Detailed Study of Cu Migration in the Course of NH3-Facilitated Solid-State Ion-Exchange into *BEA Zeolites

Abstract

Cu migration into *BEA zeolite in the course of NH3-faciliated solid-state ion exchange (SSIE) was studied using \({\text{Cu}}^{\text{II}} {\text{O}}\) and \({\text{Cu}}^{\text{I}}_{ 2} {\text{O}}\) as the Cu sources. It was found that \({\text{Cu}}^{\text{II}} {\text{O}}\) and \({\text{Cu}}^{\text{I}}_{ 2} {\text{O}}\) are equally effective when SSIE is carried in the presence of 500 ppm NO and 500 ppm NH3. Removal of NO significantly reduces the efficiency of SSIE for [\({\text{Cu}}^{\text{II}} {\text{O }} + {\text{ NH}}_{ 4} {\text{-}}^{*}{\text{BEA}}\)] since the process becomes limited by \({\text{Cu}}^{\text{II}} {\text{O}}\) → \({\text{Cu}}^{\text{I}}_{ 2} {\text{O}}\) reduction. When \({\text{Cu}}^{\text{I}}_{ 2} {\text{O}}\) is used as the Cu source the rate of SSIE is no longer limited by the reduction, but becomes limited by the formation and migration of mobile [Cu(NH3)2]+ complexes.
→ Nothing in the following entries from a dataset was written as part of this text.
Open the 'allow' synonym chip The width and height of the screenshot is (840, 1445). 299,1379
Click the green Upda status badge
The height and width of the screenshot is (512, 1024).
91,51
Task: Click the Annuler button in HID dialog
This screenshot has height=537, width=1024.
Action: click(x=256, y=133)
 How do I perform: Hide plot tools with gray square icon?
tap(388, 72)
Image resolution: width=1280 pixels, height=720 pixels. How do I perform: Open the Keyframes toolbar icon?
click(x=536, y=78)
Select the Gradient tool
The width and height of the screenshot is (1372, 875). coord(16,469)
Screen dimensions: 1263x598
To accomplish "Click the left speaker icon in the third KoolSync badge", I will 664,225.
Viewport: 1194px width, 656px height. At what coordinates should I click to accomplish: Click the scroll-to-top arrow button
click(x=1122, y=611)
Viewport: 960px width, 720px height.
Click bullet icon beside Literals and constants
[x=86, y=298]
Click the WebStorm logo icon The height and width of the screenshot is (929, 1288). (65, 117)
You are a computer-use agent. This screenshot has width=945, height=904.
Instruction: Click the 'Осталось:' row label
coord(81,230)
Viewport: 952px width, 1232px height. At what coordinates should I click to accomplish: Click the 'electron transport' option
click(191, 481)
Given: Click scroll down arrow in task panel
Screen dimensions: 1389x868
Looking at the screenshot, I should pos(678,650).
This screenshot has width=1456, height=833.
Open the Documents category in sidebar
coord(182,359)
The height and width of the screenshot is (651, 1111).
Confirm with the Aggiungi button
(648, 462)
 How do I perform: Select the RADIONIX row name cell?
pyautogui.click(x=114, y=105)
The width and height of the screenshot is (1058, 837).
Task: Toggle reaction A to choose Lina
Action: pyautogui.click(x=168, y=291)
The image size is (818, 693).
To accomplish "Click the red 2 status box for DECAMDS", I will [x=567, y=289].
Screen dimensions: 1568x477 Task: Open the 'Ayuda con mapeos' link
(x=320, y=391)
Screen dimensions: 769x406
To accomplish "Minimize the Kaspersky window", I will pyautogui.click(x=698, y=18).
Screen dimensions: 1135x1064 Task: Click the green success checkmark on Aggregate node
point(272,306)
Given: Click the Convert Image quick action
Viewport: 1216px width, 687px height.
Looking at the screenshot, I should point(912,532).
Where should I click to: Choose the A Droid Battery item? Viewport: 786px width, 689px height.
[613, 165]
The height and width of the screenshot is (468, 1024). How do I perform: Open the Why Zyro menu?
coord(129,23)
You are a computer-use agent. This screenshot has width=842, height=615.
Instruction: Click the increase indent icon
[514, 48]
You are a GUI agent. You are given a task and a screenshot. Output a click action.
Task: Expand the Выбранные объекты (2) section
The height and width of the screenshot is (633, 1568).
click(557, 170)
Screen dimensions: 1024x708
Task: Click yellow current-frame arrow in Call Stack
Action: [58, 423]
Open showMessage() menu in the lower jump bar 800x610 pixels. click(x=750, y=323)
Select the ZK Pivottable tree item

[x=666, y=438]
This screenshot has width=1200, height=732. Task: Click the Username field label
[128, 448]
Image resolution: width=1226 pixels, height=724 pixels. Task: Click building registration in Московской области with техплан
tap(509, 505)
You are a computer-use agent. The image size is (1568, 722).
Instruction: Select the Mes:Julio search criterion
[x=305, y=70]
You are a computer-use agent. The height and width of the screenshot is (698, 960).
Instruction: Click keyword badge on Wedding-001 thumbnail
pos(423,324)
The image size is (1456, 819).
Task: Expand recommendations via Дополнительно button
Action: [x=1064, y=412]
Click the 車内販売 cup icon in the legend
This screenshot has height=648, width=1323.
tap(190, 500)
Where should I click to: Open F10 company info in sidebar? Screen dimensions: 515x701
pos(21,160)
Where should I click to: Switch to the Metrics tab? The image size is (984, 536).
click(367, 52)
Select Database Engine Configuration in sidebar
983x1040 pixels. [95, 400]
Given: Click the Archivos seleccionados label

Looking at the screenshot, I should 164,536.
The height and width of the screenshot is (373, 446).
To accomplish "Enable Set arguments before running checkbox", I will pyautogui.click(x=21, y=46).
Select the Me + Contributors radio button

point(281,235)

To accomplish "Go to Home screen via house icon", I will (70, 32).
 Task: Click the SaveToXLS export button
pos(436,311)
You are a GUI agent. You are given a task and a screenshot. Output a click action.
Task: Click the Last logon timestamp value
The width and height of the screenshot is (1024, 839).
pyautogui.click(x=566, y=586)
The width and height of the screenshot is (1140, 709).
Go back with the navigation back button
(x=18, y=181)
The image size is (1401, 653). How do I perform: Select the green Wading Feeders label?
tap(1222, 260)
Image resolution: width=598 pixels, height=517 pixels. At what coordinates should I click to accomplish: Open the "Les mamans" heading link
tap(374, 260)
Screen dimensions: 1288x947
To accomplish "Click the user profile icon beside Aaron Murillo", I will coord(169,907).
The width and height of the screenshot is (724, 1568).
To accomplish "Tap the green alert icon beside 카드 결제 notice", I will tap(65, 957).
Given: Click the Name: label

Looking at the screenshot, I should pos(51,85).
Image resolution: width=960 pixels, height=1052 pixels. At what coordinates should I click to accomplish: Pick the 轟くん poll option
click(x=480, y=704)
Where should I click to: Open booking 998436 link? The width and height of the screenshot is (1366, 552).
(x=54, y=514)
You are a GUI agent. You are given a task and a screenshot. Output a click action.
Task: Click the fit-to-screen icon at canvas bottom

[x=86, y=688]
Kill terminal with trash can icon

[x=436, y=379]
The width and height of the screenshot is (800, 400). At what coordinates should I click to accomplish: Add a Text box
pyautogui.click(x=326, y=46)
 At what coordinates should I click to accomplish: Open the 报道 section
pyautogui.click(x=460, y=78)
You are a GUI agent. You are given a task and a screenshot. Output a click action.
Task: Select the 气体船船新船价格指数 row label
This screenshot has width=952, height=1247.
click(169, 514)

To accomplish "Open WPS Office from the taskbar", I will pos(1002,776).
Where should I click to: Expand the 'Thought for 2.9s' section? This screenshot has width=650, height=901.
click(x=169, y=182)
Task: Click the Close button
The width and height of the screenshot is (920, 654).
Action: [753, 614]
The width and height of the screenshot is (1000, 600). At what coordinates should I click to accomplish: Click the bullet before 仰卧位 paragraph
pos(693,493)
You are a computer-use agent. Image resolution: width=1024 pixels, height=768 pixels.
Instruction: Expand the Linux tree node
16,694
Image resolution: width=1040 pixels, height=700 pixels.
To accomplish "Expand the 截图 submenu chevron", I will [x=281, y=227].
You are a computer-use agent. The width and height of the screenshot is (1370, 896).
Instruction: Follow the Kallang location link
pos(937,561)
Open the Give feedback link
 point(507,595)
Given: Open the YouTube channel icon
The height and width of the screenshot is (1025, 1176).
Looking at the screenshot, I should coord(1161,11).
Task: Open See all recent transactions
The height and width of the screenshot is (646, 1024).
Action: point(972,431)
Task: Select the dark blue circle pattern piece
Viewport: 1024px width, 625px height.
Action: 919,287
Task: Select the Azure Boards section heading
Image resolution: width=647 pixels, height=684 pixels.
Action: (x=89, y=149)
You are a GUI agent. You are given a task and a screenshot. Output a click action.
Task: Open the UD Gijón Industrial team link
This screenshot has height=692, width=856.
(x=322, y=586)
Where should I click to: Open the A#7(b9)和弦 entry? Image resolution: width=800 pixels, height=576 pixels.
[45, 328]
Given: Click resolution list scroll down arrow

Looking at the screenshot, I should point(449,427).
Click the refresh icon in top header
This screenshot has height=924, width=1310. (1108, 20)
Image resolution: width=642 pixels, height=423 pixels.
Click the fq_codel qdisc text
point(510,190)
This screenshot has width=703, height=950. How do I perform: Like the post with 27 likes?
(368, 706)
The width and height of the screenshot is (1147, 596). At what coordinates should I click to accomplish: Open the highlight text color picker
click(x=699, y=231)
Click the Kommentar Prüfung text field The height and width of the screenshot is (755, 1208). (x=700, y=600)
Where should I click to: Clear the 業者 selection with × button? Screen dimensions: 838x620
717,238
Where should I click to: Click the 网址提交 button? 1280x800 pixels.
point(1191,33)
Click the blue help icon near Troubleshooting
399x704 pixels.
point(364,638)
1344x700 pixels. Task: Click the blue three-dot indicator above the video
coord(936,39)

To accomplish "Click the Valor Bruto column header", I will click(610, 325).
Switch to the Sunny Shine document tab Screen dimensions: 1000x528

A time-resolved study of SSIE with NH3 and a \({\text{Cu}}^{\text{I}}_{ 2} {\text{O }} + {\text{ NH}}_{ 4} {\text{-}}^{*}{\text{BEA}}\) mixture at 200 and 250 °C reveals two distinctly different stages during Cu migration, which are tentatively attributed to non-random occupation of different cationic positions that the Cu-species occupy upon consecutive exposure to the atmosphere in the selective catalytic reduction of nitrogen oxides with ammonia.